**Extract:**
######

Delineation may be accomplished with a variety of methods. Often, delineation is itself considered to be the entire segmentation problem, in which case related solutions are considered to be solutions to the segmentation problem. However, it is helpful to distinguish between recognition and delineation to understand and help solve the difficulties encountered in segmentation. Approaches to delineation can be broadly classified as boundary-based or region-based.
In boundary-based delineation, an object description is output in the form of a boundary surface that separates the object from the background. The boundary description may take the form of a hard set of primitives (eg, points, polygons, surface patches, voxels) or a fuzzy set of primitives such that each primitive has an assigned grade of "boundariness."
In region-based delineation, an object description is output in the form of the region occupied by the object. The description may take the form of a hard set of voxels or of a fuzzy set such that each voxel in the set has an assigned grade of "objectness." With the former method, each voxel in the set is considered to contain 100% object material; with the latter method, this value may be anywhere from 0% to 100%.

######

**Data extracted from a collection:**
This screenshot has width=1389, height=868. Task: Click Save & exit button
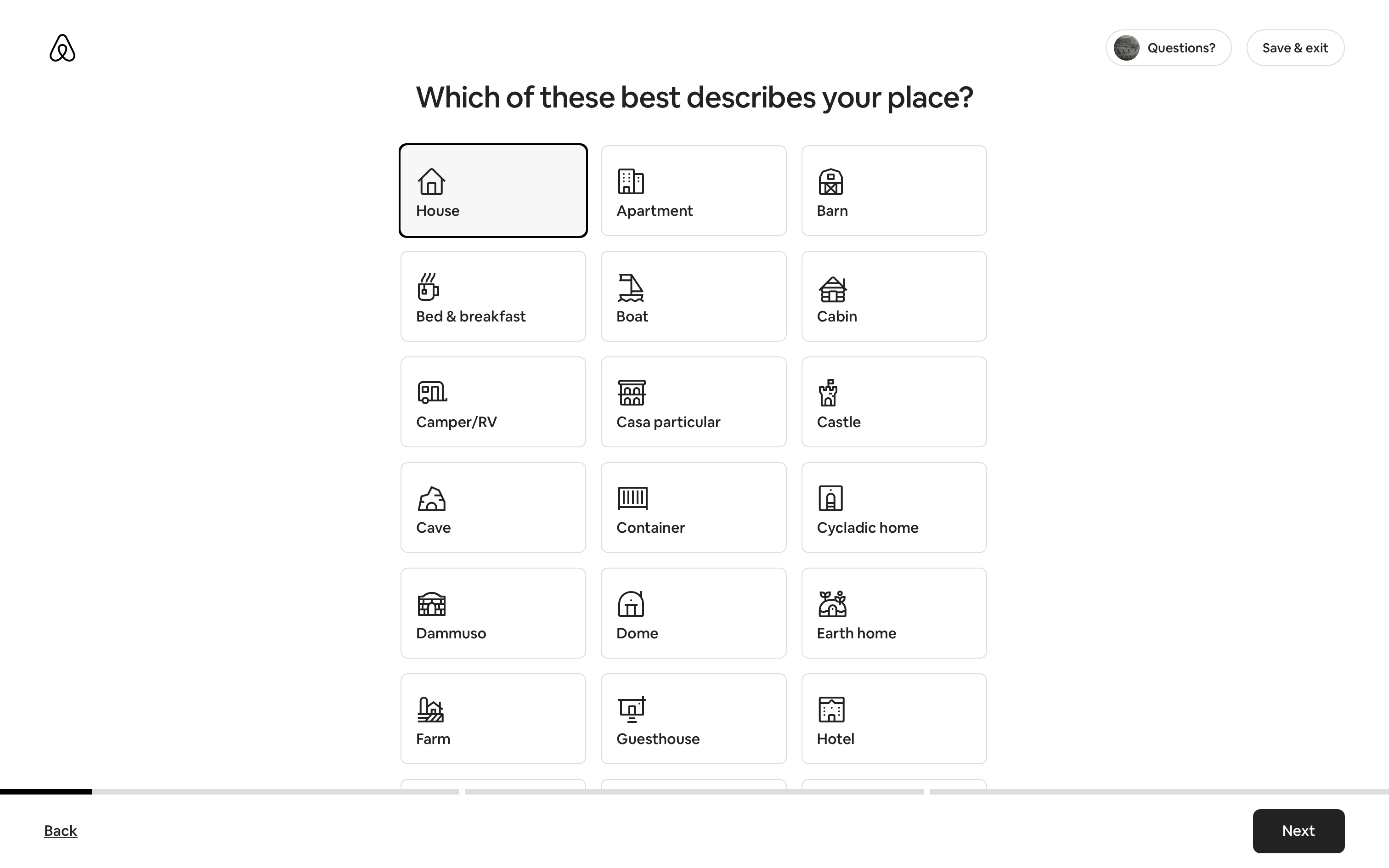click(1295, 48)
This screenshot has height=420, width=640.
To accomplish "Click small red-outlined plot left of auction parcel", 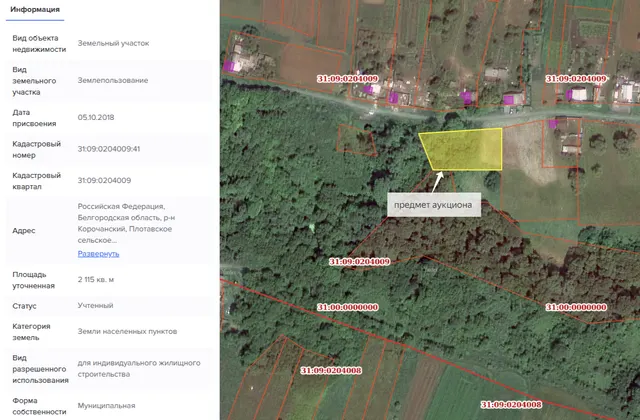I will coord(356,140).
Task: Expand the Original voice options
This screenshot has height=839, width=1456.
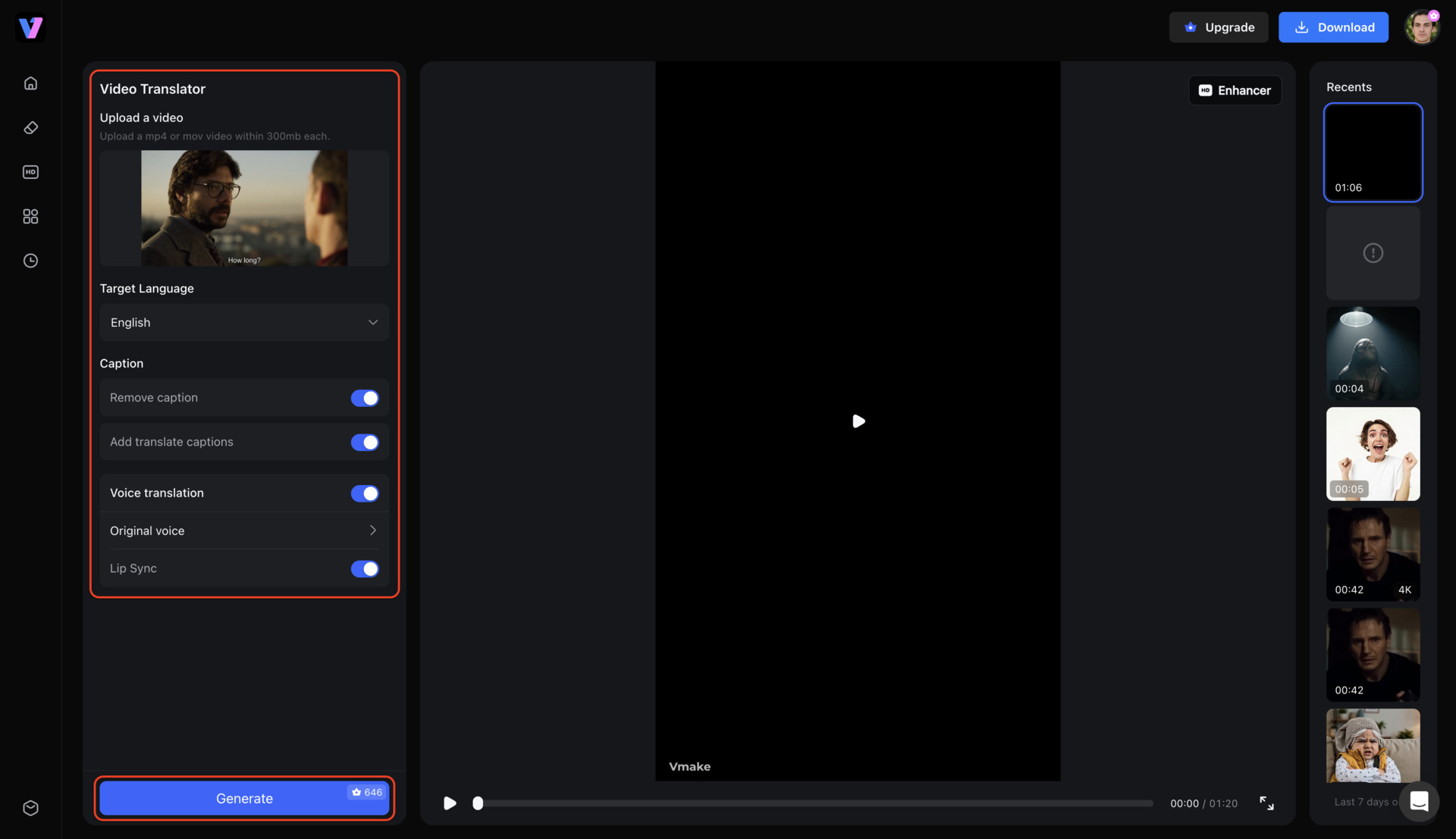Action: (244, 531)
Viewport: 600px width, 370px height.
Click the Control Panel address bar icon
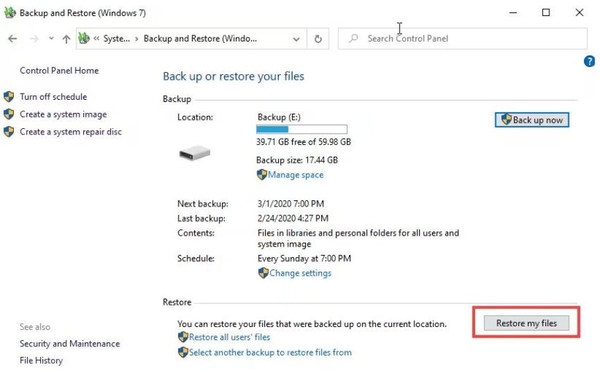[84, 38]
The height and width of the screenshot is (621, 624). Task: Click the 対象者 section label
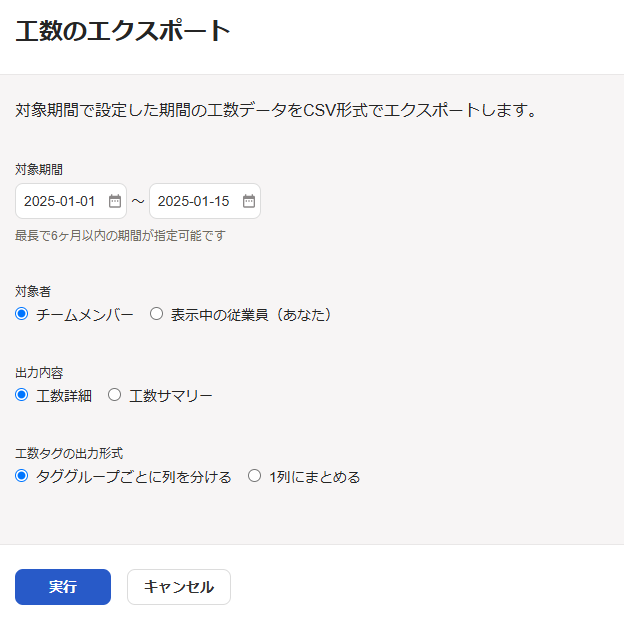(33, 291)
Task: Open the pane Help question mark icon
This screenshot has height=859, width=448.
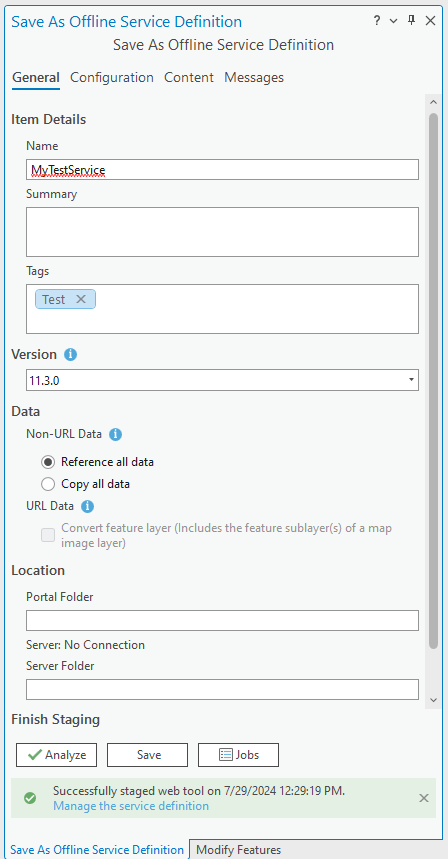Action: coord(377,21)
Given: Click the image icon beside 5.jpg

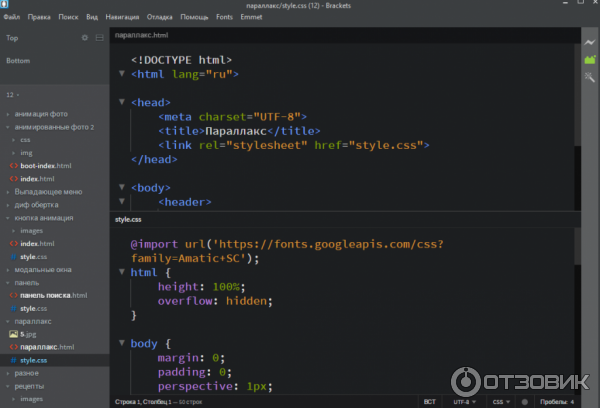Looking at the screenshot, I should point(13,334).
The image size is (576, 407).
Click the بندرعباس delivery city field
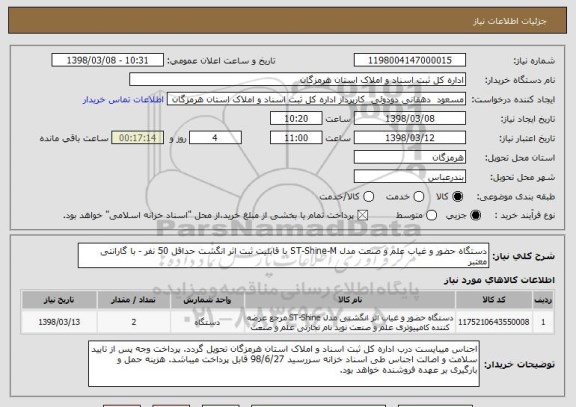pos(410,177)
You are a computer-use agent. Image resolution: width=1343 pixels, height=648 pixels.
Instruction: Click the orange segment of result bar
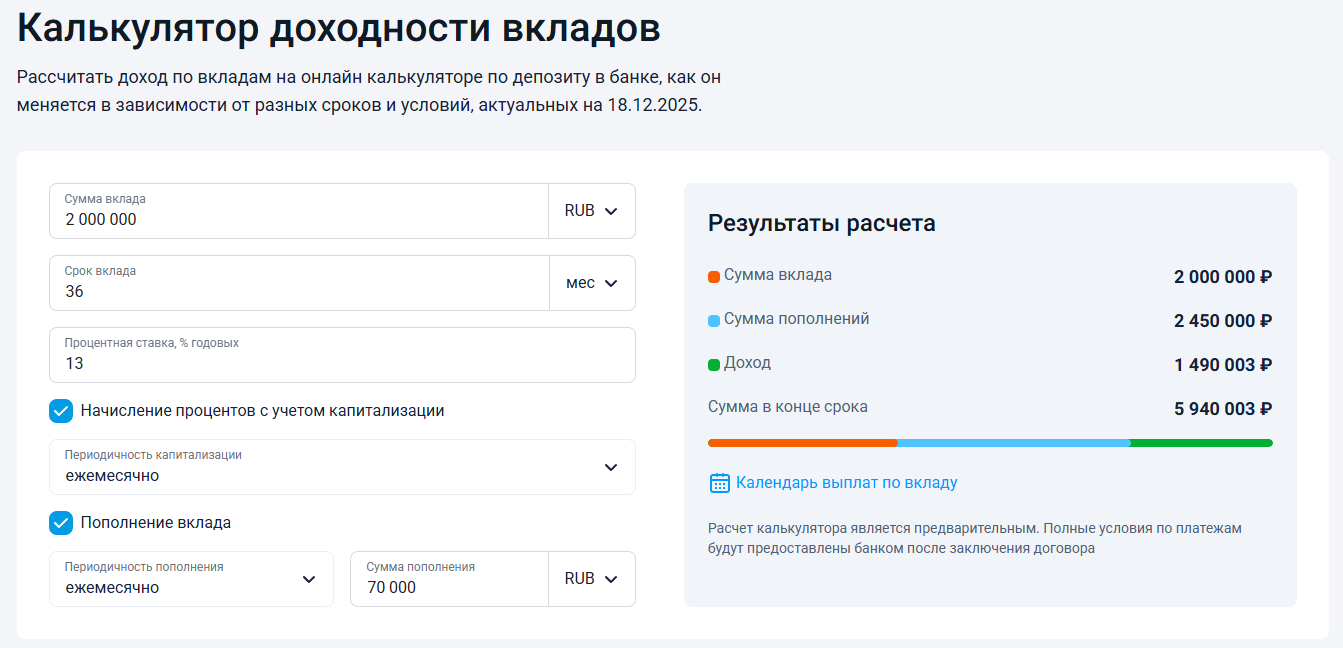point(802,443)
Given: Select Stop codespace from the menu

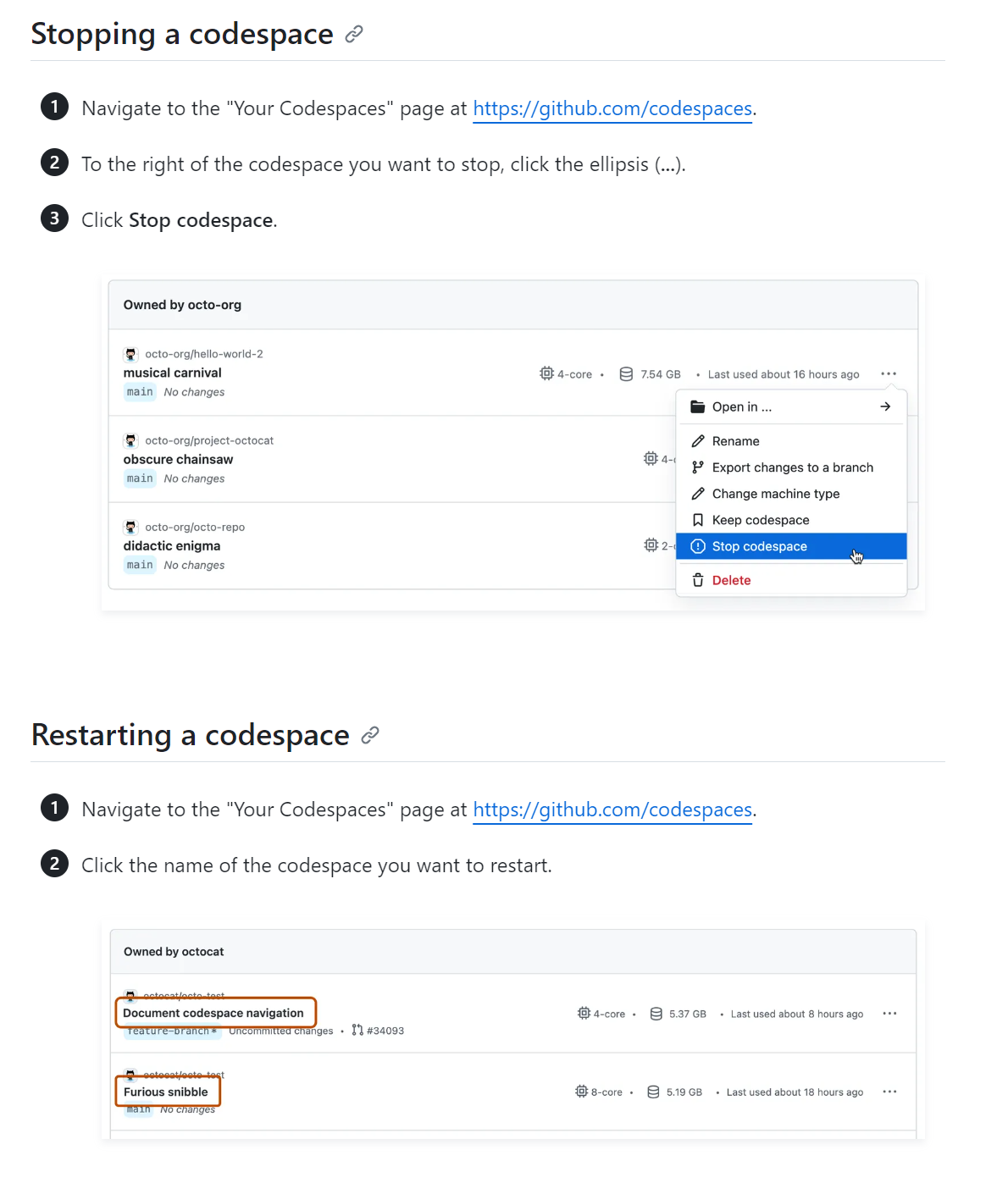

######

**Task set:**
a. Answer these questions from the passage on delineation:
(i) Into which two broad classes can approaches to delineation be divided?
(ii) In boundary-based delineation, what grade is assigned to each primitive in a fuzzy set?
(iii) In region-based delineation with a hard set of voxels, how much object material is each voxel considered to contain?
b. Write the next part of the passage on delineation, starting after its final sentence.

**Answers by item number:**
a.
(i) Boundary-based and region-based.
(ii) A grade of "boundariness."
(iii) 100% object material.

b.
Object knowledge usually facilitates recognition and delineation of that object. Paradoxically, this implies that segmentation is required for effective object segmentation. As we have noted, segmentation is needed to perform most of the preprocessing operations in an optimal fashion. It will be seen later that segmentation is essential for most visualization, manipulation, and analysis tasks. Thus, segmentation is the most crucial among all 3D imaging operations and also the most challenging.
Knowledgeable human beings usually outperform computer algorithms in the high-level task of recognition. However, carefully designed computer algorithms outperform human beings in achieving precise, accurate, and efficient delineation. Clearly, human delineation cannot account for graded object composition. Most of the challenges in completely automating segmentation may be attributed to shortcomings in computerized recognition techniques and the lack of delineation techniques that can handle graded composition and hanging-togetherness.
There are eight possible combinations of approaches to recognition and delineation, resulting in eight different methods of segmentation.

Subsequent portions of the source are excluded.